Paragraph Imitation #3
The space between the idea of something and its reality is always wide and deep and dark. The longer they are kept apart—idea of thing, reality of thing—the wider the width, the deeper the depth, the thicker and darker the darkness. This space starts out empty, there is nothing in it, but it rapidly becomes filled up with obsession or desire or hatred or love—sometimes all of these things, sometimes some of these things, sometimes only one of these things.
Paragraph Imitation #4
At the far end of Giotto’s chapel, rank after rank of angels throng the skies. Today "angels" can be found on the internet, where millions of disembodied cybernauts fly around in an idealized, immaterial realm. . . On entering net space, the frail ties of the flesh are left behind. Fat, acne, bad eyes, weedy physiques and creaky joints are jettisoned.
Margaret Wertheim, "The Medieval Consolations of Cyberspace"
Paragraph Imitation #5
This, after all, is the most pagan city in the world; it is consumed by the present. The greatest sites and monuments, Rome tells us, mean nothing unless they stimulate and accommodate the body; unless, that is, we can eat, drink, and lounge among them. Beauty always gives pleasure, but in Rome, beauty is born of pleasure.

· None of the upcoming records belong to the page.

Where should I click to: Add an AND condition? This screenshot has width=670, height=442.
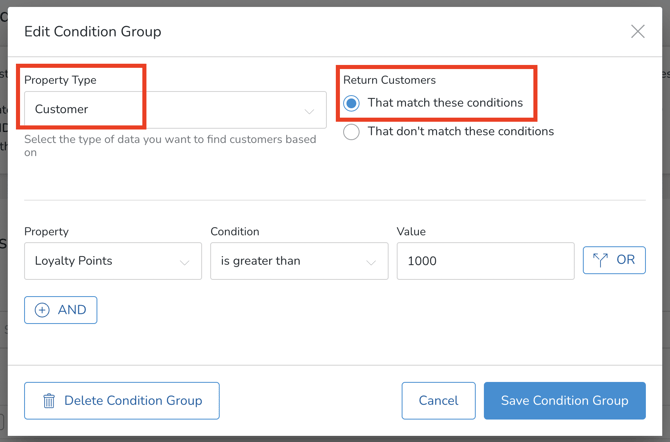pyautogui.click(x=61, y=310)
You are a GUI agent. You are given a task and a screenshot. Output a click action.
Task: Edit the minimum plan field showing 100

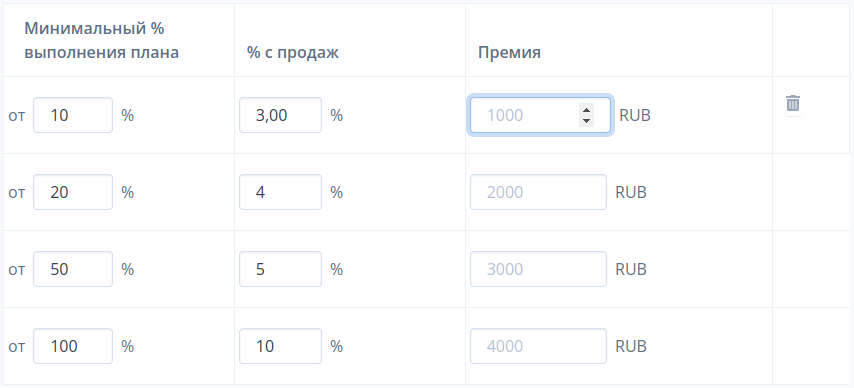[x=73, y=345]
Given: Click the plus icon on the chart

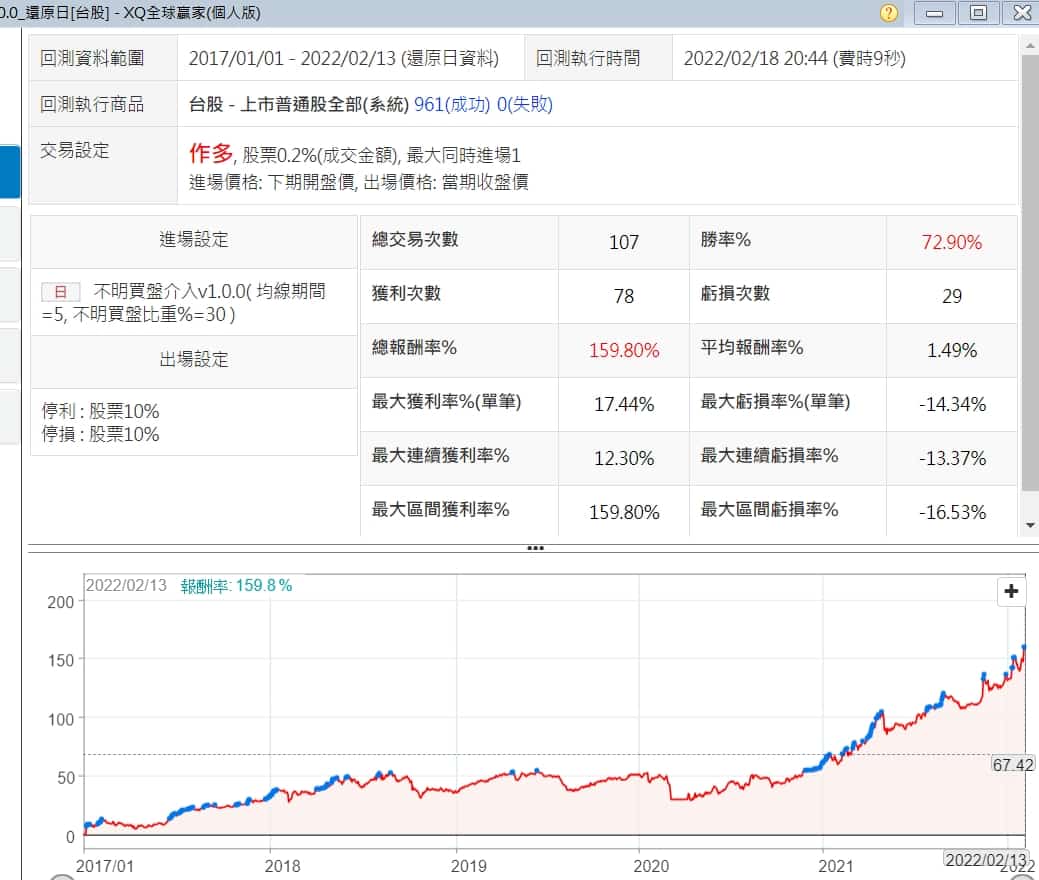Looking at the screenshot, I should coord(1011,591).
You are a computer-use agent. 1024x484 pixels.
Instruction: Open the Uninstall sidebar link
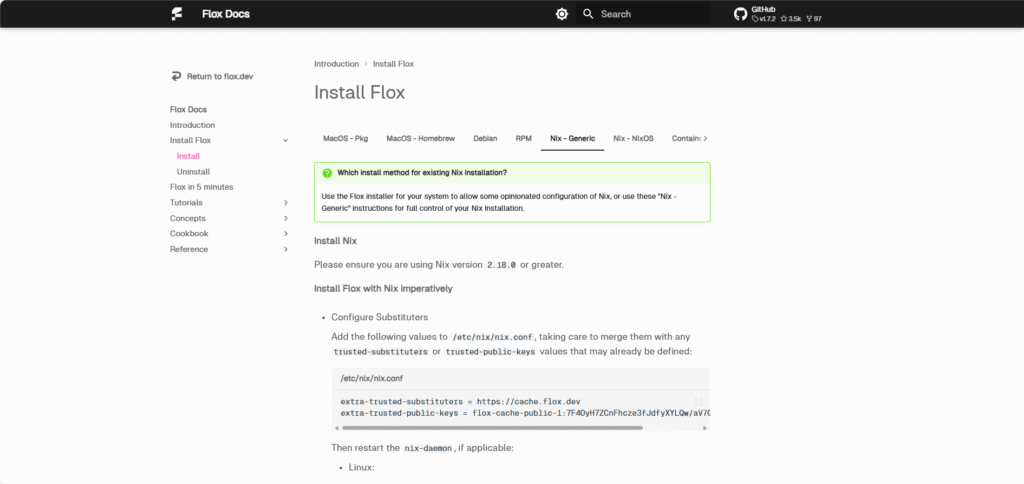pos(193,172)
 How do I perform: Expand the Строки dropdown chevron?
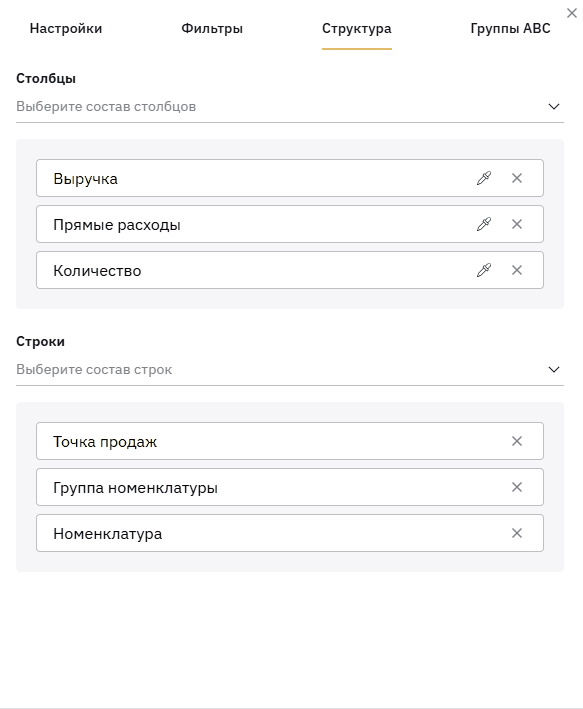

Andre Aciman, "Roman Hours"
Paragraph Imitation #6
If the old quarter is Hanoi's heady bia hoi (the pungent, cheap local brew), then the French Quarter is the pure black coffee you drink to sober up. From the topiary to the croissants, what has felt like an Asian city -- with low stools, chopsticks, and handleless teacups -- now feels faintly French. Cramped streets open onto tree-lined boulevards and avenues. The atmosphere is suddenly serious and serene.
Kathleen Lee, "The Scent of Two Cities"
Paragraph Imitation #7
I walked a little ways down a deserted side street, and, finally, out of the gloom came two women caked in dust. One was middle-aged and white, the other elderly and black with tightly braided hair, limping. I couldn't tell if they were friends or coworkers or simply found each other on the way out, but they were very protective of each other, the white woman hovering close as the other settled into a chair on the sidewalk.
Scott Anderson, "Below Canal Street"
Paragraph Imitation #8
And beneath the sun and the moon was our own four-cornered earth, where every cardinal point was tinged with color: red for east, white for north, black for west, yellow for south. In the center of the universe stood a mighty blue-green tree -- its branches spiking up to heaven, its roots thrusting down to the underworld, its presence a certain connection between the humans and the gods. Sometimes, in the eyes of the Maya, the earth was a crocodile floating in a bed of water lilies. Sometimes it was a turtle.
Beth Kephart, Still Love in Strange Places
Paragraph Imitation #9
When it was time, when the peasants had filled the narrow porch and spilled out into the courtyard, when the sun had dissipated the chill of the morning, when Bill himself, or a brother, or a cousin, had taken his place beside Father Ascue in his own best Sunday clothes, the mass began. Behind his altar, Father Ascue stood: intoning, instructing, condemning, forgiving, pausing now and again for Maria Lopez, who would sing all the right hymns in their right order.